Fgate
From CCMSTWiki
Contents |
Getting Started with Fgate
Fgate can be accessed using ssh software only. The cluster is accessed by logging into the master node: ssh username@fgate.chemistry.gatech.edu. The internal name of the master node is control. Cluster nodes can be accessed from the master node using ssh. Nodes are named c0-0 through c0-15 (1st rack) and c1-0 through c1-31. Note that numbering starts from 0, unlike on Egate. Here's the information on Fgate nodes:
| Host Names | Type | Specs | Type of use |
|---|---|---|---|
| control | Head node | Two 2.66 GHz Woodcrests, 4 GB RAM, 145 GB disk | Job submission |
| c0-0 -- c0-7 | Fat nodes | Two 2.66 GHz Woodcrests, 16 GB RAM, 720 GB disk | LSF |
| c0-8 -- c0-15, c1-0 -- c1-31 | Thin nodes | Two 2.66 GHz Woodcrests, 4 GB RAM, 225 GB disk | LSF |
Running Jobs with LSF
If you have something very small you need to run (like some small tests to make sure a program compiled correctly), do NOT run them interactively on the head node. Instead, ask for an interactive shell on one of the nodes, using "bsub -Is csh" (that's a captital I followed by an s, as in "Interactive shell"). Make sure that you do not consume much memory or disk when you do this, or else you may kill someone else's job.
Platform LSF is a batch system. LSF is the only legal way to run jobs on Fgate. Look at http://www.ccmst.gatech.edu/wiki/index.php/Fgate#A_sample_LSF_script for a sample LSF command file. Note that your priority in the queue is inversely proportional to the computer time you have used recently.
Most useful LSF commands: (See man pages for more information)
- lsload
- List all nodes along with a summary of their current state. A status of "lockU" indicates a lockup of the node, but is not always serious --- it may just be that the node is very busy. r15s, r1m, and r15m give the 15 second, 1 minute, and 15 minute average number of threads running. ut is the fractional CPU utilization, and swp and mem are the amount of swap and memory available.
- bsub
- Submit a job to the queue. This must be used with the redirect when using a command file, i.e. bsub < test.cmd
- bjobs
- Monitor your own jobs in the queue.
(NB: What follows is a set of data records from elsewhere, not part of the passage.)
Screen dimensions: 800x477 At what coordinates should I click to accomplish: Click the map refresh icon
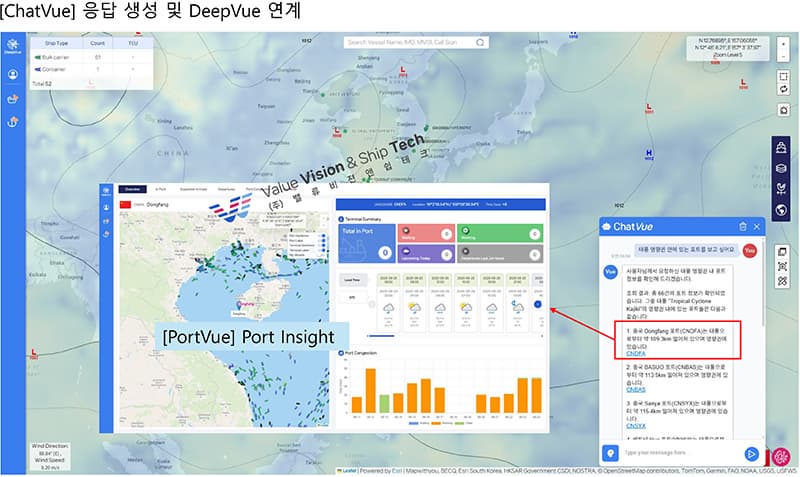781,89
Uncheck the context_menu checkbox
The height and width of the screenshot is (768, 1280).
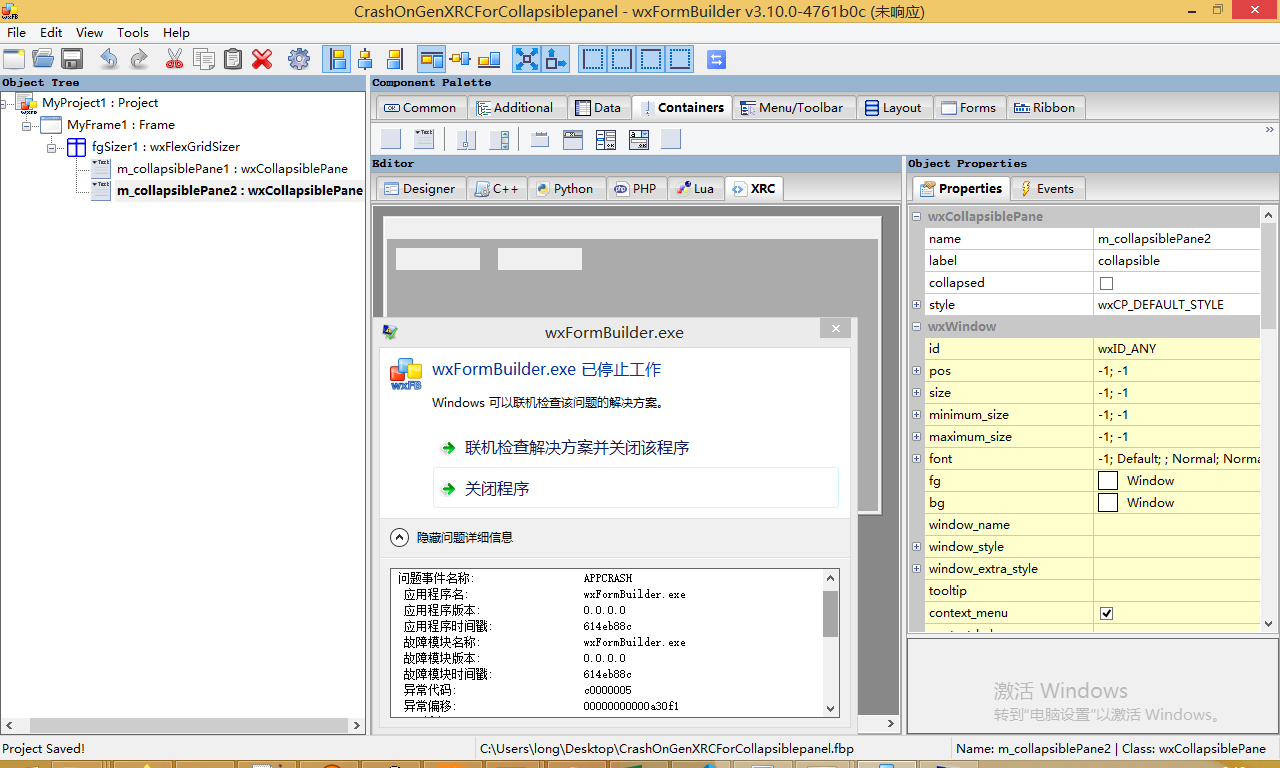1106,613
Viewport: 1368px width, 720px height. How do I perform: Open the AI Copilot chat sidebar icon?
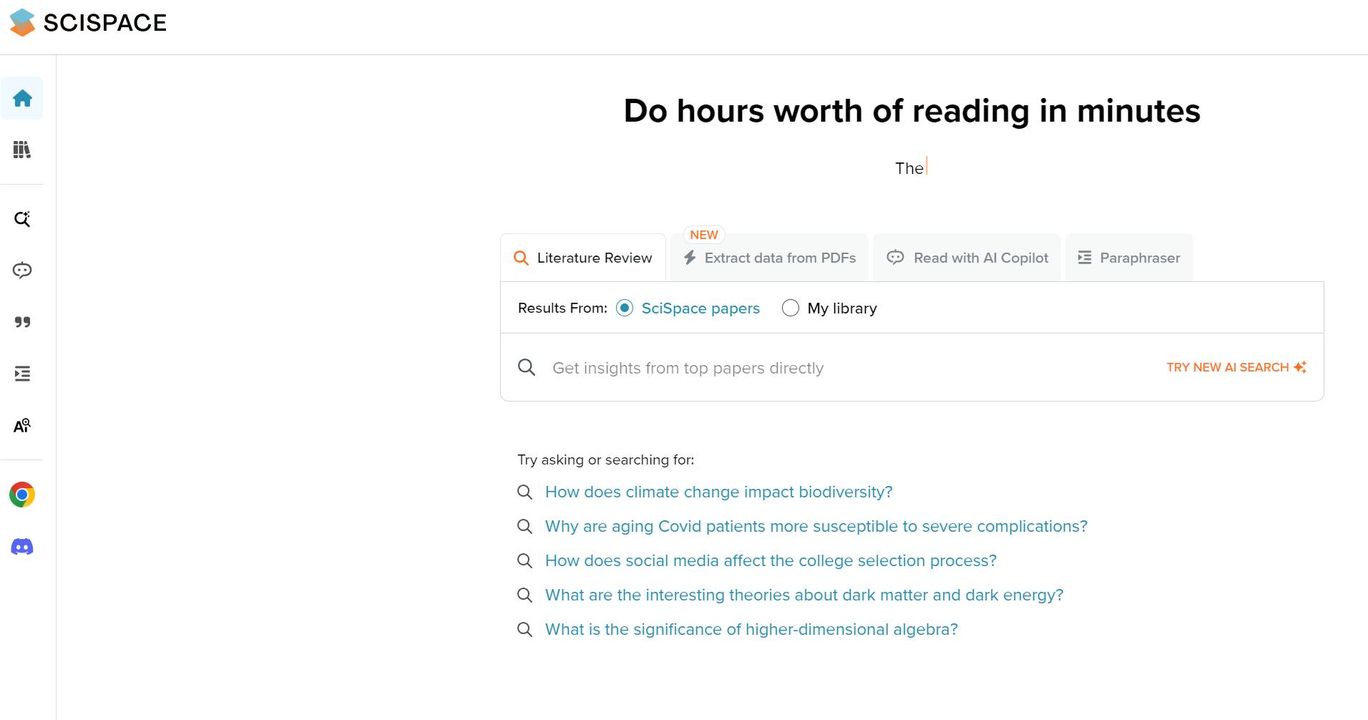point(22,270)
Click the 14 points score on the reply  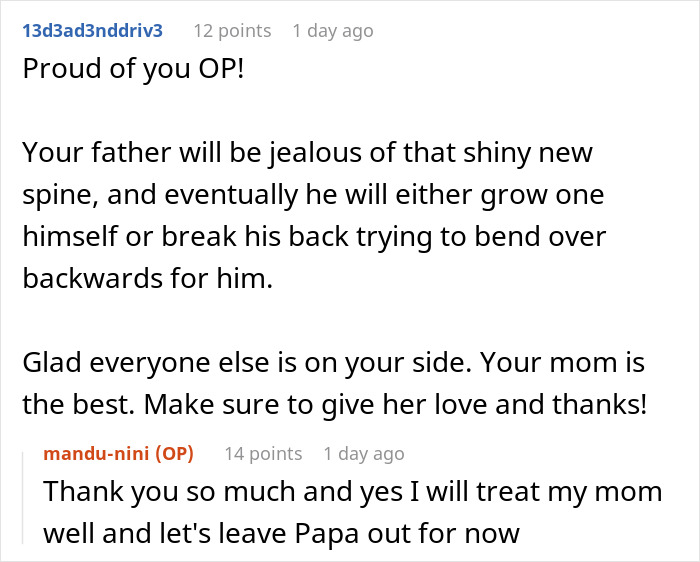point(262,454)
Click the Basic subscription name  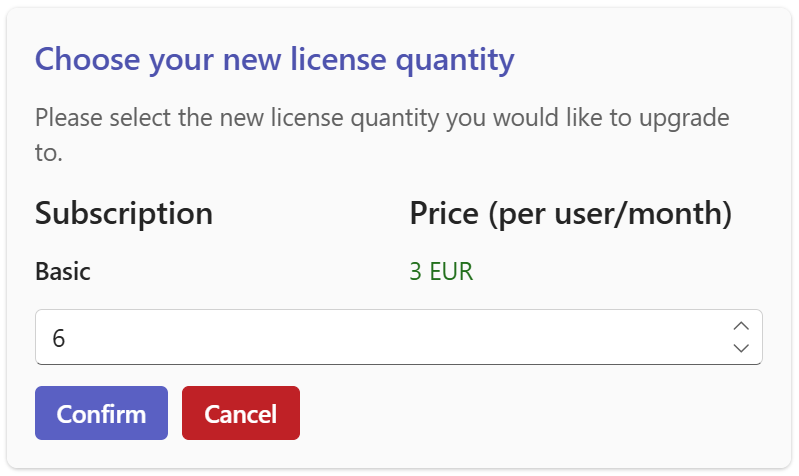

To see everyone's jobs use bjobs -u all
- blist
- Nicer version of bjobs (Perl script by David Sherrill); takes most bjobs arguments.
- bkill
- Kill a job in the queue with associated job number
- bdone
- List recently completed jobs (Python script by Sam Chill); takes most bacct arguments.
- bcwd [jobnumber]
- Print full directory path for a given jobnumber. Can also specify a particular user by -u user. Can be useful to use this in conjunction with an alias like alias bcd 'cd `bcwd \!*`'
- bmod
- Changes job resource requirements once a job has been submitted to a queue. Eg. bmod "-W 200:00" 12345 would change the time limit of job id 12345 to 200 hours.
- bhpart
- Shows the usage summary of the whole cluster by users. It sorts users according to their priority. If you notice that your jobs are not picking up, it is likely that people with higher priority have jobs pending.
- bhist
- Shows a summary of the amount of time your recent jobs have spent in various states (waiting, running, etc).
- bacct
- Shows summary of your recently completed jobs. The -l switch gives long (verbose) output.
Here is a handy reference card of LSF commands: Image:Lsf user qrefcard 60.pdf.
A sample LSF script
#!/bin/csh # This specifies a job name #BSUB -J s_mp2_qz # This specifies a stdout logfile name #BSUB -o s_mp2_qz.stdout # This specifies max runtime in hours:minutes #BSUB -W 24:00 # This reserves one scratch and 3300 MB per processor # Memory specifications are mandatory, use Scratch only if you need it. #BSUB -R "rusage[Scratch=1:Memory=3300]" runmolprop s.in
Large-memory jobs
The so-called fat nodes are available to run jobs requiring very large memory or larger disk space. To request these resources, submit to the fat node queue using the -q fat_nodes directive. This queue is reserved for those jobs requiring large memory or disk only.
ADF
The ADF license for Fgate permits to execute up to 64 tasks at a time (reminder: a parallel job has several tasks). To keep track of the total number of tasks running ADF, you must submit all ADF jobs to queue "q_adf". To do that, add
#BSUB -q q_adf
to the command file.
The following command starts 1 job with 4 parallel tasks:
#BSUB -q q_adf #BSUB -R "span[ptile=4] rusage[Memory=200]"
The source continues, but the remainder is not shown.